The first
web-log of 2013 highlighted today's upbeat perspective within western
capital markets; a bell-weather illustration undoubtedly seen in the
substantial up-tick of auto stocks over recent months.
Improving Economic Stability -
This undoubtedly assisted by the
on-going promise of ‘back-stop liquidity availability from the ECB
through OMT across the EU, itself a confidence stabiliser which in
reality hopes markets and economies will self-propel over the
mid-term, this monumental action accompanies by postponement and
dilution of the American ‘fiscal cliff’ by yet again raising the
budget ceiling, which maintains a QE stance, relieves companies of a
heavy tax burden so aiding investment impetus.

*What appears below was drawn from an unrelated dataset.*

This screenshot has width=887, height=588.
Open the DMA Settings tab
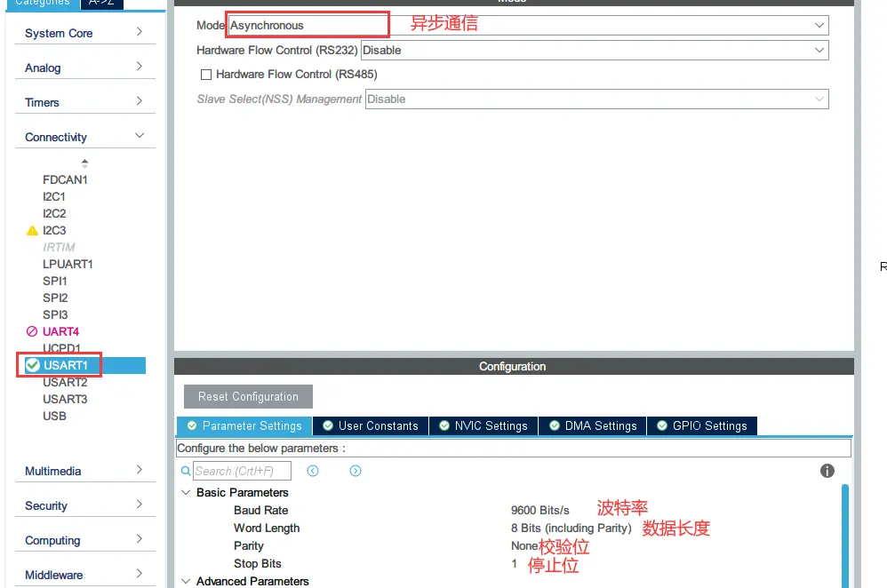[592, 425]
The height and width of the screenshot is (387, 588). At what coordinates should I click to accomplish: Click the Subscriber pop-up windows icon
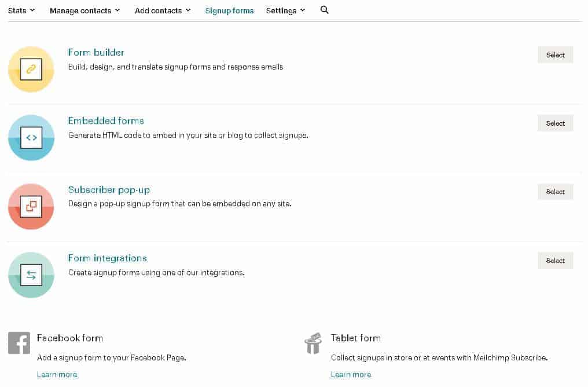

Quarterly economic indicators continue
their habitual 'mixed' trend, whilst equities markets have, as ever,
sought to pre-empt the improving broader economic climate, daily news
stories reflect a general cautious attitude amongst the moments of
delightful surprise: a prime example being America’s massive
rebound in auto sales seeing a present 15.5m SAAR.
Hippy Capitalism and Global Convergence
-
The second web-log of this year
highlighted the pressing urgency for the west to form a new era of
truly credible ecologically directed economic growth, “hippy
capitalism” the short-hand mantra that should strike a chord with
both the young 'Gen-Y' interns and apprentices, and the 'Baby-Boomer
Generation' seniors at Board level.
In previous posts
investment-auto-motives highlighted the renewed importance of
globally harmonised products / vehicles that enable corporations to
capture at a global level the 'harmonisation effect' seen by slow but
powerful economic convergence of the notionally post-industrial
'advanced' triad region and the notionally newly industrialised EM
regions. The ability to capture global market sales with as near a
homogenius product as possible is the profitability panacea many
companies seek. Whilst feasible in the FMCG sector, that goal is
understandably somewhat harder to achieve, though far from
impossible, within Autos. Having seen attempts at the global car in
the past, prompted by recessionary times, with the likes of the 1980s
Ford Escort and 1990s Honda Accord, the level of ultimate regional
similarity was often necessarily diluted so as to compete within the
regional norm of vehicle specification and value offering.
However, over the last 20 years the
world has undoubtedly converged, through media coverage, the
internet, regionally factorised production and distribution and of
course an unprecedented level of physical global population.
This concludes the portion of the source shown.